**Directive:** Reproduce every one of the records below verbatim, leaving out the pictures.

**Supplied data:**
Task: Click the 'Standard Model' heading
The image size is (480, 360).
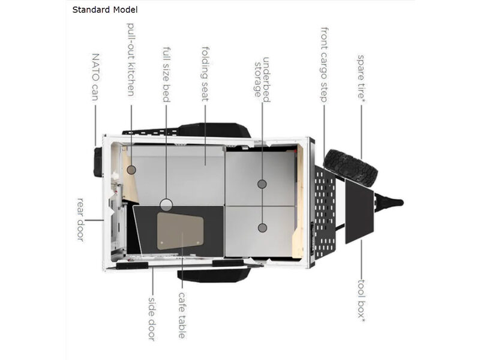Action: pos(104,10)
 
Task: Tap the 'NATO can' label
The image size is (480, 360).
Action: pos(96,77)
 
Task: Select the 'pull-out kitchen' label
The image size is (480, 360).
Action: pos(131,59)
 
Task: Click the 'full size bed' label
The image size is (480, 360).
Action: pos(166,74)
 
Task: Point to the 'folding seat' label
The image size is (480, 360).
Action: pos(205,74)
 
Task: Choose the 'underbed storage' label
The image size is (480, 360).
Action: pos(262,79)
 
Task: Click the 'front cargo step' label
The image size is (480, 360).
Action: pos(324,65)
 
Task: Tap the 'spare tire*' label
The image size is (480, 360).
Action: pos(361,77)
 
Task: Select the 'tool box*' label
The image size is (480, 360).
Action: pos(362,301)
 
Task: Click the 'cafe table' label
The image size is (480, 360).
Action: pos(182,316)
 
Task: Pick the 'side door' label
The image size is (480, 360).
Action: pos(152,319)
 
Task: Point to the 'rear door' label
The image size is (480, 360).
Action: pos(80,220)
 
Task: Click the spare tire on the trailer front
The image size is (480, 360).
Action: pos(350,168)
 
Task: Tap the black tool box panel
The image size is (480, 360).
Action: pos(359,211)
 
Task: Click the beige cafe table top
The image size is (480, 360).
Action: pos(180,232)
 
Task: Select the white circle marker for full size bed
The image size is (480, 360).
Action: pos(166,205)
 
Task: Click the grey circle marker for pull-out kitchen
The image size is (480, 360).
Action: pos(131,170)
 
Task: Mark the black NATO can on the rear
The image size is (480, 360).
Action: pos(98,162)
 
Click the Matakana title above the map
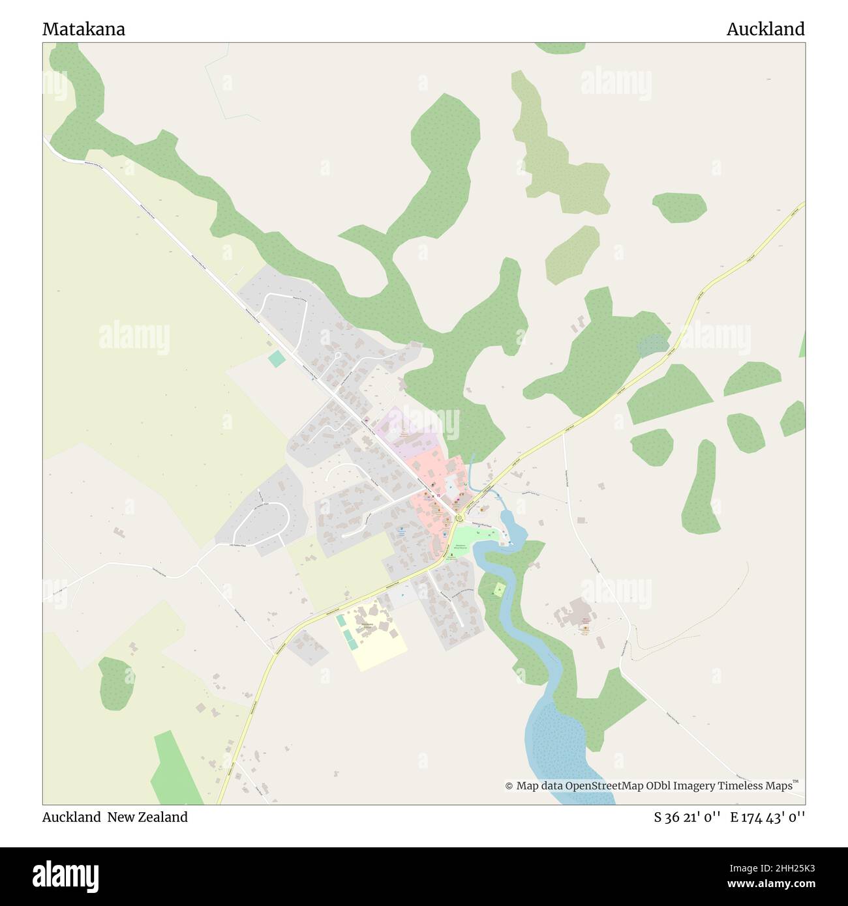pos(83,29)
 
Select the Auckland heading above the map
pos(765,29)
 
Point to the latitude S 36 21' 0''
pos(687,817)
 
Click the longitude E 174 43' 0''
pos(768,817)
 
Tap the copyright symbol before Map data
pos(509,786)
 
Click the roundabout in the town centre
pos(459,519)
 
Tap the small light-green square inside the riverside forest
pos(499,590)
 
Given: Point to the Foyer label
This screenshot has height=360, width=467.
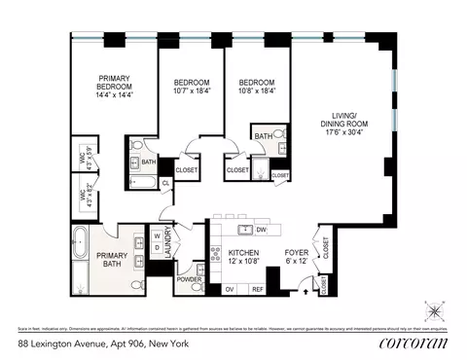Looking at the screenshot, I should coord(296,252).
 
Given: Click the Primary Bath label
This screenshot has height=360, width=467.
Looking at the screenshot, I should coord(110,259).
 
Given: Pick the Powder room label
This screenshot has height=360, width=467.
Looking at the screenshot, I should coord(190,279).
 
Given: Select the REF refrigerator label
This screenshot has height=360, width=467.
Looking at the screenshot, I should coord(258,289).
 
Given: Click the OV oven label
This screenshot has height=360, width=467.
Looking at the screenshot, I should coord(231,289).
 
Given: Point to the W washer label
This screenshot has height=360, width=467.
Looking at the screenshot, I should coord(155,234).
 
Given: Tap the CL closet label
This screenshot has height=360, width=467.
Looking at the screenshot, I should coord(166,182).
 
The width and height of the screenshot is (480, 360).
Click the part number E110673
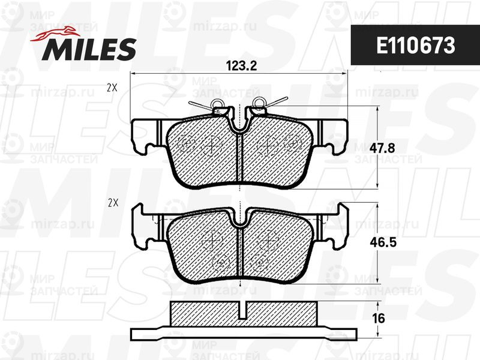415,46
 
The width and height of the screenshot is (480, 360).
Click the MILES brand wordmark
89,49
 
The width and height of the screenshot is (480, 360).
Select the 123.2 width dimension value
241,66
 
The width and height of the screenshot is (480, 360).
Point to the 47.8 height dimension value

**Solution:**
Task: Click the 'Standard Model' heading
The image size is (480, 360).
Action: pos(104,10)
 
Task: Tap the 'NATO can' label
The image size is (480, 360).
Action: pos(96,77)
 
Task: Select the 'pull-out kitchen' label
The image size is (480, 360).
Action: pos(131,59)
 
Task: Click the 'full size bed' label
The image size is (480, 360).
Action: pos(166,74)
 
Task: Point to the 'folding seat' label
The image size is (480, 360).
Action: pos(205,74)
 
Task: Choose the 'underbed storage' label
The image size is (480, 360).
Action: pos(262,79)
 
Task: Click the 'front cargo step' label
The image size is (480, 360).
Action: pos(324,65)
 
Task: Tap the 'spare tire*' label
The image size is (480, 360).
Action: pos(361,77)
 
Task: Select the 'tool box*' label
The image size is (480, 360).
Action: pos(362,301)
 
Task: Click the 'cafe table' label
The image size is (480, 360).
Action: pos(182,316)
 
Task: Pick the 'side door' label
The image size is (480, 360).
Action: pos(152,319)
 
Task: Point to the 'rear door' label
The image size is (480, 360).
Action: pos(80,220)
 
Task: Click the spare tire on the trailer front
The image size is (480, 360).
Action: pos(350,168)
 
Task: Tap the black tool box panel
The image size is (480, 360).
Action: pos(359,211)
 
Task: Click the beige cafe table top
The image size is (480, 360).
Action: pos(180,232)
 
Task: Select the white circle marker for full size bed
The image size is (480, 360).
Action: pos(166,205)
 
Task: Click the grey circle marker for pull-out kitchen
The image size is (480, 360).
Action: pos(131,170)
 
Task: Mark the black NATO can on the rear
The image size is (480, 360).
Action: pos(98,162)
 
Click the Matakana title above the map
pos(83,29)
 
Select the Auckland heading above the map
pos(765,29)
 
Point to the latitude S 36 21' 0''
pos(687,817)
 
Click the longitude E 174 43' 0''
pos(768,817)
 
Tap the copyright symbol before Map data
pos(509,786)
 
Click the roundabout in the town centre
pos(459,519)
 
Tap the small light-green square inside the riverside forest
pos(499,590)
 
Given: Point to the Foyer label
This screenshot has height=360, width=467.
Looking at the screenshot, I should coord(296,252).
 
Given: Click the Primary Bath label
This screenshot has height=360, width=467.
Looking at the screenshot, I should coord(110,259).
 
Given: Pick the Powder room label
This screenshot has height=360, width=467.
Looking at the screenshot, I should coord(190,279).
 
Given: Select the REF refrigerator label
This screenshot has height=360, width=467.
Looking at the screenshot, I should coord(258,289).
 
Given: Click the OV oven label
This screenshot has height=360, width=467.
Looking at the screenshot, I should coord(231,289).
 
Given: Point to the W washer label
This screenshot has height=360, width=467.
Looking at the screenshot, I should coord(155,234).
 
Given: Tap the CL closet label
This screenshot has height=360, width=467.
Looking at the screenshot, I should coord(166,182).
 
The width and height of the screenshot is (480, 360).
Click the part number E110673
415,46
 
The width and height of the screenshot is (480, 360).
Click the MILES brand wordmark
89,49
 
The width and height of the screenshot is (480, 360).
Select the 123.2 width dimension value
241,66
 
The width and height of the screenshot is (480, 360).
Point to the 47.8 height dimension value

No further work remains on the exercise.